Killing Reagan, que em outubro de 2015 ocupou o lugar cimeiro da lista de best-sellers de não-ficção do The New York Times, não é exceção. Pouco depois da chegada do livro às bancas, os biógrafos oficiais de Ronald Reagan publicava um editorial no Washington Post a questionar a veracidade dos alegados novos dados apresentados no livro de Bill O"Reilly, descrevendo a obra como como "inexata" e "sensacionalista". Craig Shirley, Kiron K. Skinner, Paul Kengor e Steven F. Hayward argumentavam que "infelizmente, Killing Reagan mostra que a informação errada (se não a desinformação) ainda se mantém entre nós, como um demónio que não pode ser exorcizado. Regurgita e ressuscita material que pensávamos (e esperávamos) estar morto e acabado".

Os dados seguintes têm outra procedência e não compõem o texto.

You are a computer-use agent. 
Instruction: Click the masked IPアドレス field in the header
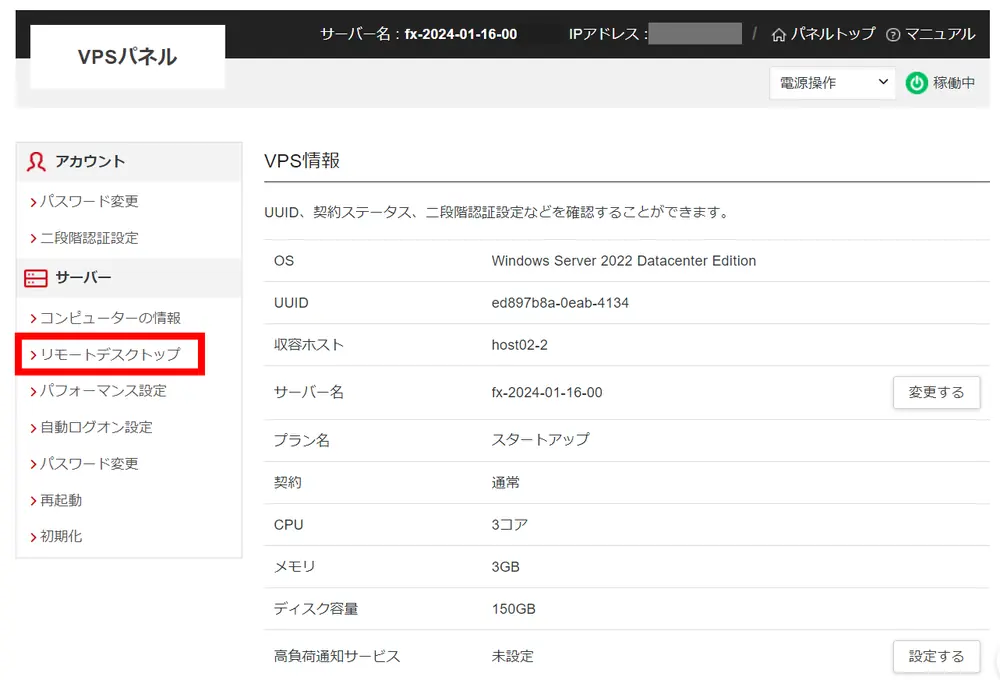695,33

Os autores das várias biografias oficiais de Ronald Reagan (que morreu em 2004, na sequência de complicações da doença de Alzheimer), enumeram uma série de informações falsas do best-seller, como a alegada tentativa de depor Reagan em 1981, quando o então presidente se encontrava a recuperar dos ferimentos do atentado. Algo que pouco deverá importar a Bill O"Reilly, que fatura milhões e milhões com a saga Killing (os assassínios de Abraham Lincoln, Jonh F. Kennedy, a morte de Jesus Cristo e do general norte-americano George S. Patton são temas dos outros quatro livros). Killing Reagan tem data de estreia prevista em Portugal, no canal National Geographic, em janeiro de 2017.